La dernière version du Manuel de Psychiatrie Américain, DSM-V, classe l’anorexie mentale parmi les Troubles des Conduites Alimentaires en proposant les critères diagnostiques suivants :

A. Restriction alimentaire par rapport aux besoins énergétiques normaux selon l'âge et la taille qui conduit à un état de dénutrition parfois sévère (IMC ≤ 17.5).

B. Peur intense de prendre du poids ou de devenir gros, alors que le poids est inférieur à la normale.

C. Altération de la perception du poids ou de la forme de son propre corps, influence excessive du poids ou de la forme corporelle sur l'estime de soi, ou déni de la gravité de la maigreur actuelle.

Le critère de l’aménorrhée disparaît du DMS-V car dans les formes prépubères, ce critère n’est pas pondérable. De plus, il s’avère discriminant pour le diagnostic chez le garçon, dont la prévalence certes moindre, pourrait être sous-diagnostiquée, sachant que l’anorexie, la bigorexie* et l’orthorexie* sont des conduites surreprésentées notamment chez les danseurs, les mannequins et les sportifs de niveau de compétition, n’excluant pas la pratique masculine.
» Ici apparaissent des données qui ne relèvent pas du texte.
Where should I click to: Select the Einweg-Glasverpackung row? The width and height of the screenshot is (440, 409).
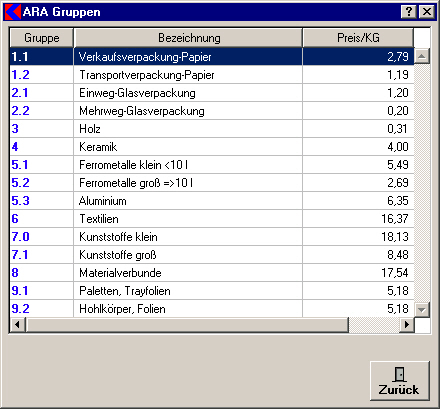pos(212,93)
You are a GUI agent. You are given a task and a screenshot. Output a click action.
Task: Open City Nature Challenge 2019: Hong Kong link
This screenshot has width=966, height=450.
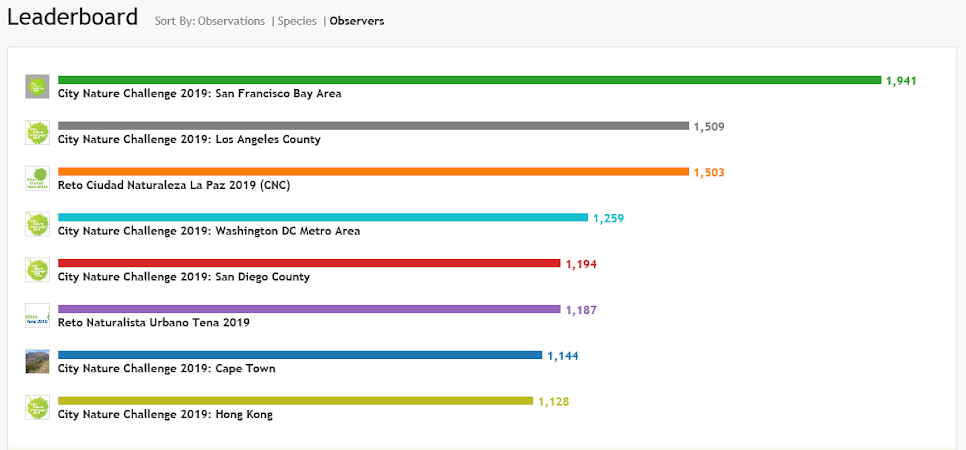pos(165,415)
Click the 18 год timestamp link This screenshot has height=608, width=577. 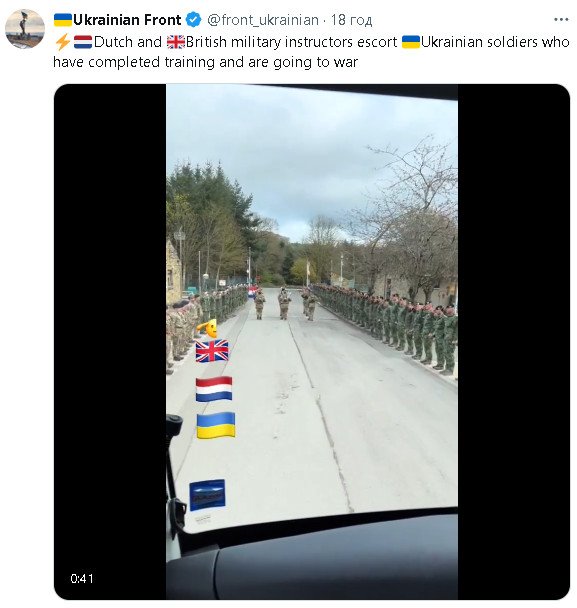[351, 20]
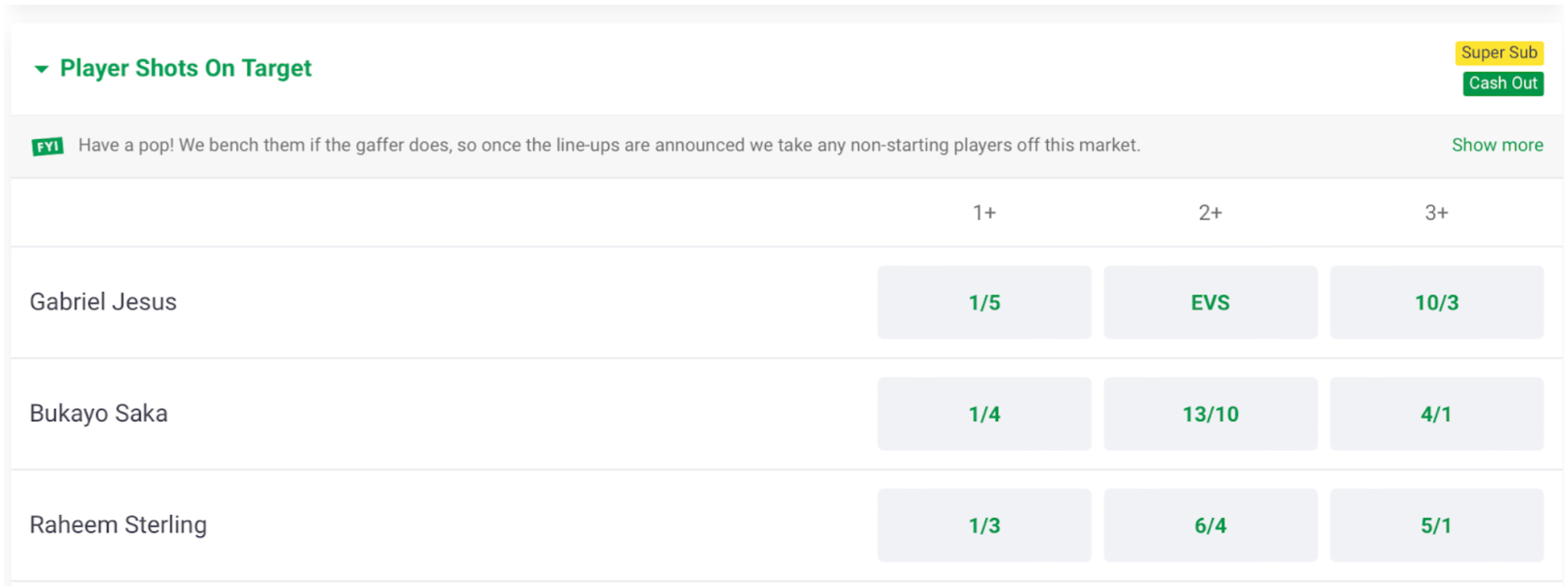This screenshot has width=1568, height=586.
Task: Click the Raheem Sterling player name
Action: point(118,525)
On distingue deux types d’anorexie mentale :

1. Restrictif : régime strict et activité physique intense soutiennent l’amaigrissement dans 65-75% des cas, comme celui de Sandra.

2. Avec des épisodes de boulimie et des comportements compensatoires : vomissements provoqués ou conduites de purge pratiquées suite à une crise d’hyperphagie boulimique dans 25-35% des cas.